Nielsen and Kantar representatives, at the meeting held on April 11, 2012, the representatives of Nielsen and Kantar made recommendations that

– a passcode would be introduced so that the panel homes could ensure the identity of TAM employees,
– they would double the SEC A and B homes (target audience for news and business) in Delhi, Mumbai and Bangalore,
– add 500 additional homes over the following 6 months
– report data only if a channel has a minimum number of viewers,
– reduce the problem of negligible manipulated homes affecting high market share,
– ensure that channels ought to be present in a minimum threshold number of towns in a panel to qualify for appearing in ratings reports of that panel,
– replacement of panel homes in highly manipulation sensitive areas on a priority basis,
– enforce panel home rotation rate of 33% by 2013 and 25% by 2015,
– a total of 20,000 meters be installed all over India by 2015,
– set up an audit by KPMG for a 3 month study,
– create an independent 8 member internal audit team, and
– set up an independent ombudsman who would report to the CEO and the Board of TAM India.
– setting up a new security position (Chief Security Officer) with a team that would report only to the Board and CEO of TAM India, carrying out a security audit, separate from research audit, whose findings would be shared only with the Board, conducting regular surprise security checks on any personnel/field offices/ panel homes of TAM India, improvement of data storage techniques, mandatory background checks on new hires and existing employees, immediate stopping outsourcing of all field and technical activities

NDTV says in the lawsuit that the ‘remedies suggested were clearly only “cosmetic” providing a
temporary “band aid” to what is clearly an enormous problem with the Nielsen Process.’ NDTV proposed to Nielsen the following actions:
– Taking criminal action against offenders for corrupt practices
– Making a public statement of Nielsen’s intent to crack down on ratings offenders
– Refraining from publishing data for niche channels until the sample size hits a minimum of 5,000 for SEC AB (upper socio-economic groups)
– Monthly all India sweeps/surveys
– Publishing both mean and range for the data (e.g. Channel X viewership range 3%-37%)
– Increasing the number of PeopleMeters to 24,000 with immediate effect and up to 50,000 PeopleMeters by 2014
– Improving rotation of PeopleMeter homes
– Appointing an independent security firm to ensure sanctity of PeopleMeter homes, parallel homes and compliance by TAM staff
– Appointing an independent auditor for all data
– Banning outsourcing of all technical services
– Installing systems to prevent leakage of confidential information such as addresses of PeopleMeter homes, and referring all outliers to independent technical experts on a weekly basis.

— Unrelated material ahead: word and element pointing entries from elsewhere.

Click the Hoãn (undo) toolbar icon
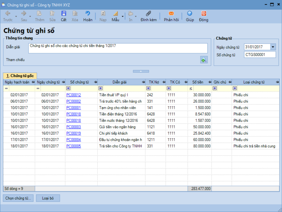The height and width of the screenshot is (212, 282). (x=88, y=14)
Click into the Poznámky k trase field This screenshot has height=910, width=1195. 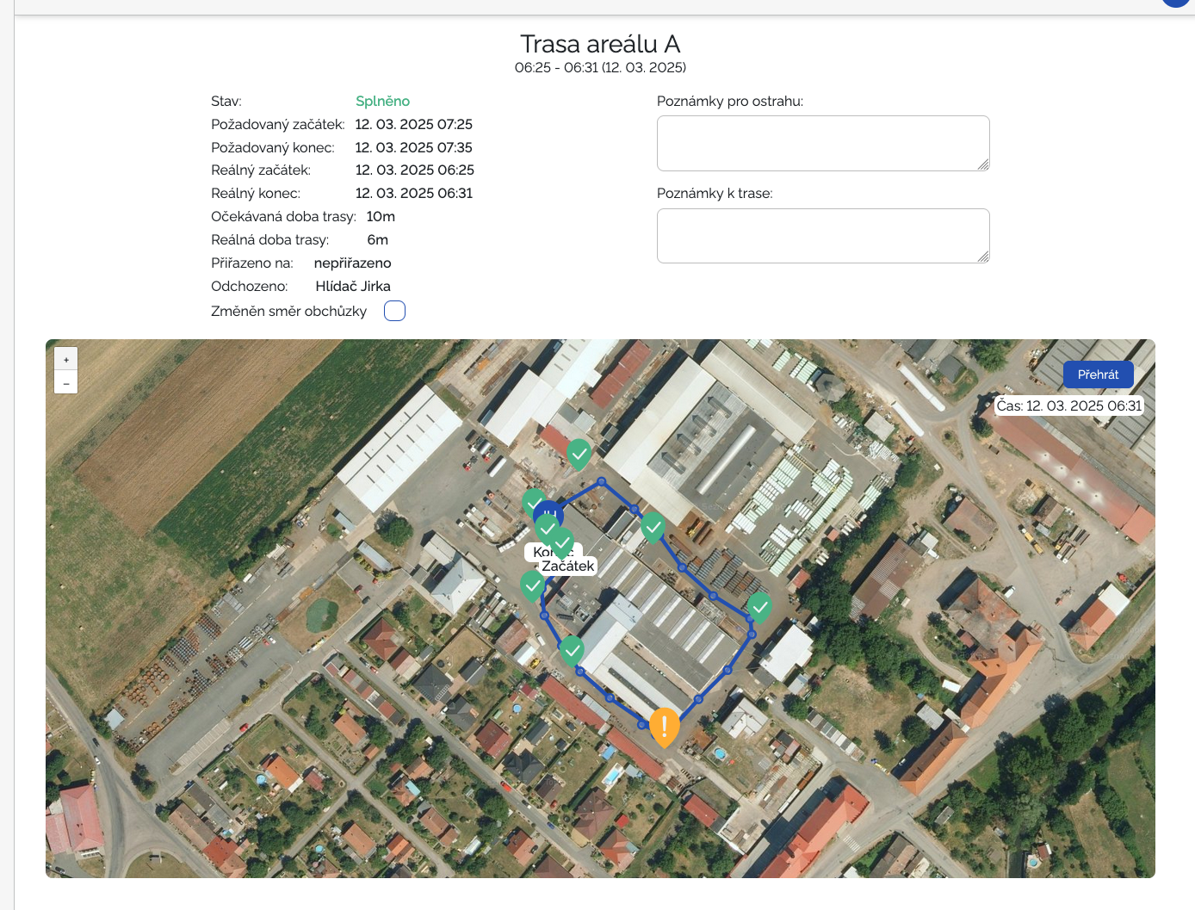(x=822, y=235)
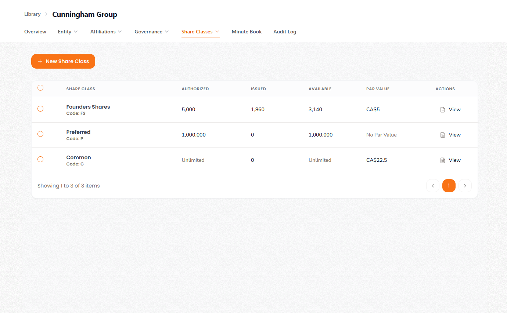Go to the next page arrow
The image size is (507, 313).
coord(465,186)
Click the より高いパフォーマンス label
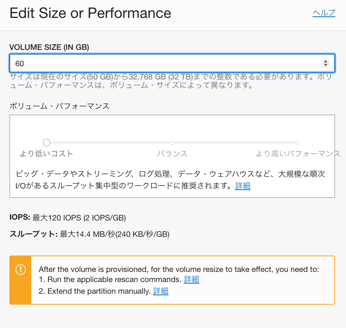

As per the lawsuit, NDTV is now seeking $580 million for gross negligence against TAM and misrepresentations, $810 million for fraud, $125 million for negligence and gross negligence against Nielsen, $125 million for negligence and gross negligence against Kantar, $790 million for breach of contract against TAM, $250 million for prima facie tort against TAM and millions more on various costs including legal fees and punitive damages.

Bear in mind that the lawsuit contains allegations made by NDTV. Lets see how Nielsen responds.